The SuperIntendent must be notified no later than 72 hours after a detected incident that meets one of the following:

  1. Incidents which must be reported to a government body, self-regulatory agency or other supervisory body
  2. Incidents which have a reasonable likelihood of of ‘materially harming’ any ‘material part’ of the normal operations of the company

Miscellaneous Requirements

Securely dispose of unneeded data

4 comments

  1. Hi Tyler,

    Nice write up. Any idea if/when this will ever be applied to K12 in NY?

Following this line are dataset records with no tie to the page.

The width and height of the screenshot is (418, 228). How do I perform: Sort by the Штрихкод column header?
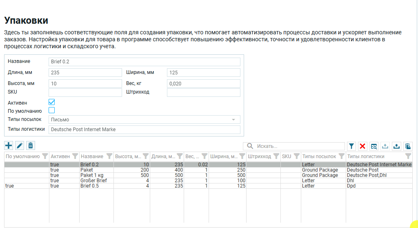[x=259, y=156]
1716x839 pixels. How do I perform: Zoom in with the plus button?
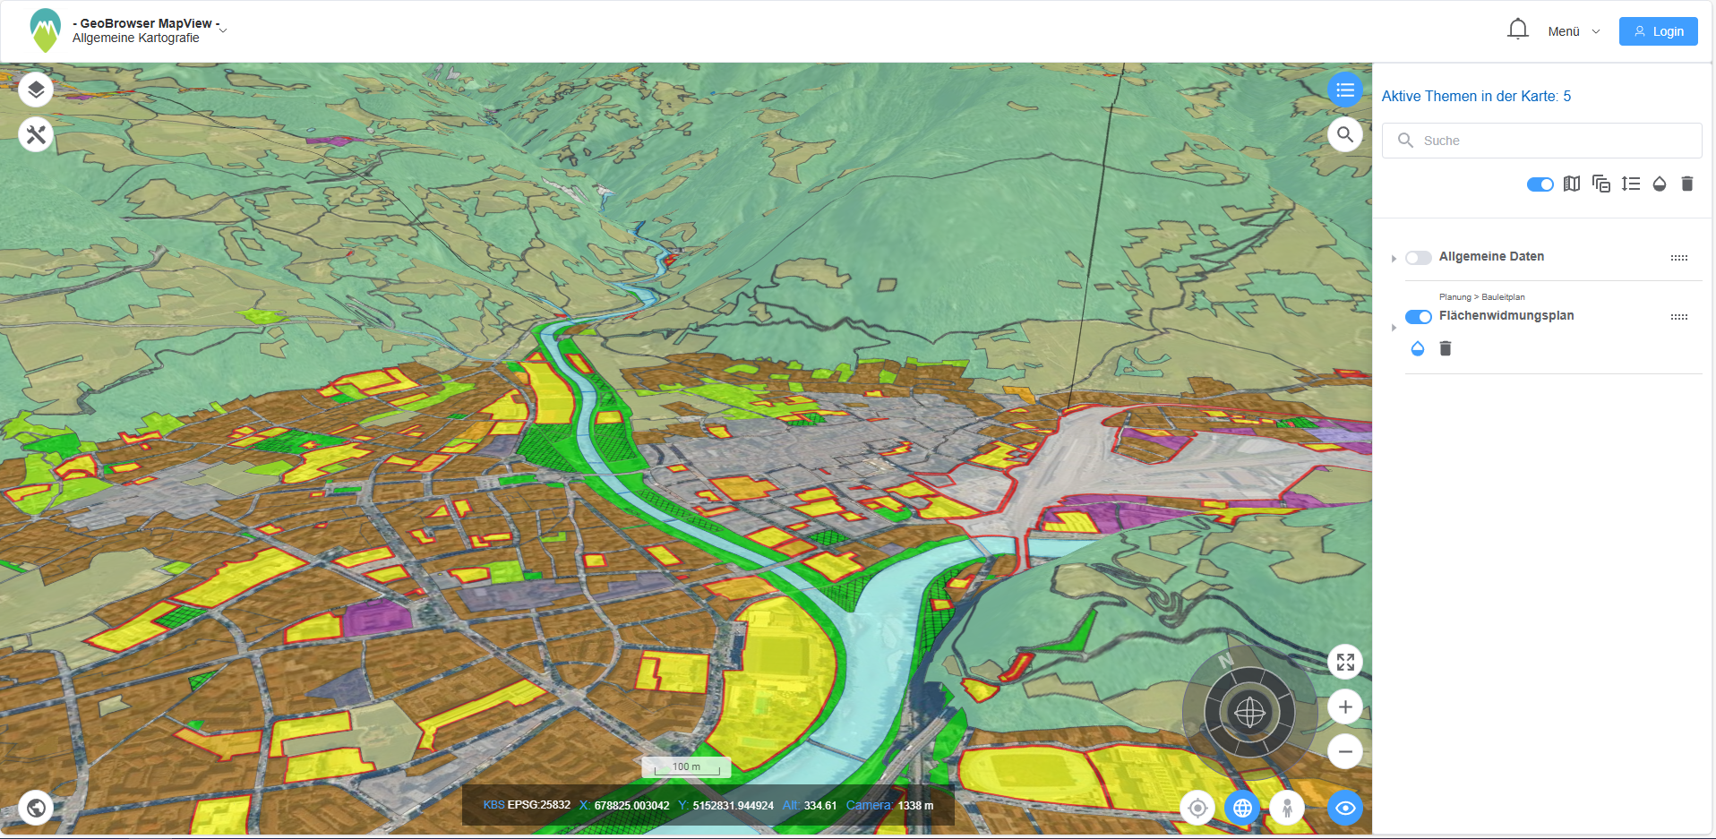click(x=1344, y=706)
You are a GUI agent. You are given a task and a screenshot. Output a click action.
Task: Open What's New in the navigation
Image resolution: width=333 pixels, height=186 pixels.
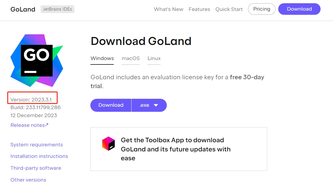169,9
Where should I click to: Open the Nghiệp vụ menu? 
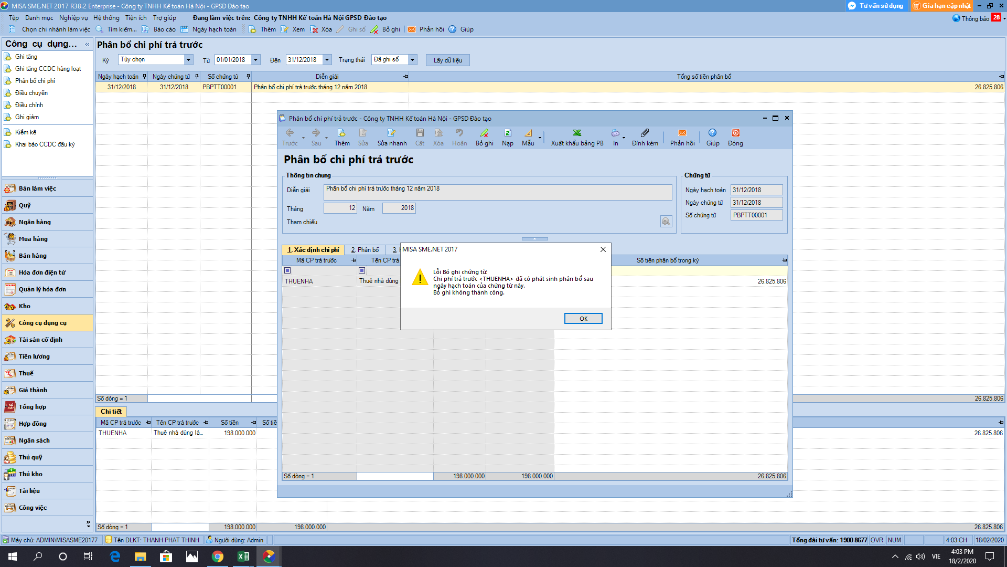[73, 18]
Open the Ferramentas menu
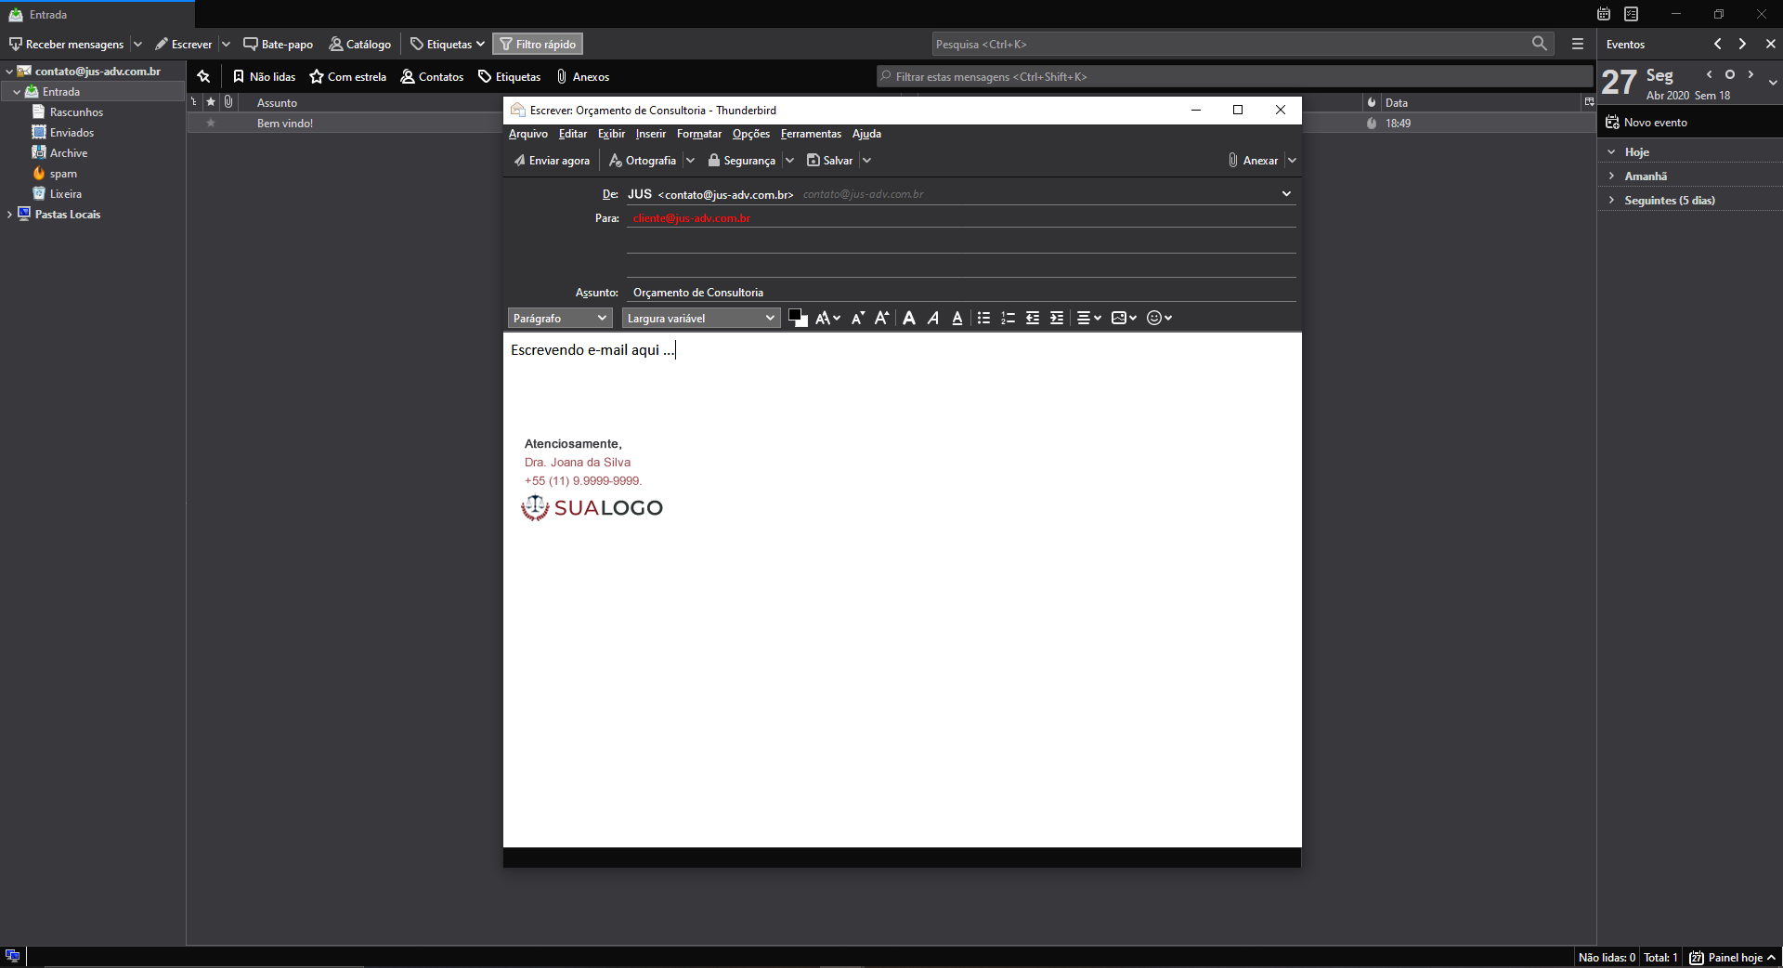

    1. twrightson · · Reply

      Brian, That’s a very interesting question. Unfortunately I have no insight, or direct knowledge of that. Hopefully this is just the start of making cybersecurity requirements a legal requirement for most businesses.

      1. In my experience in K12 in NY (10 years and counting) IT Security is in a miserable state. On one hand I want regulation like this, on the other, I have enough work to do with a very small staff and budget.

      2. twrightson · ·

        Yeah, I hear that. Hopefully this will be a catalyst for obtaining and dedicating more resources (money and people) towards cybersecurity.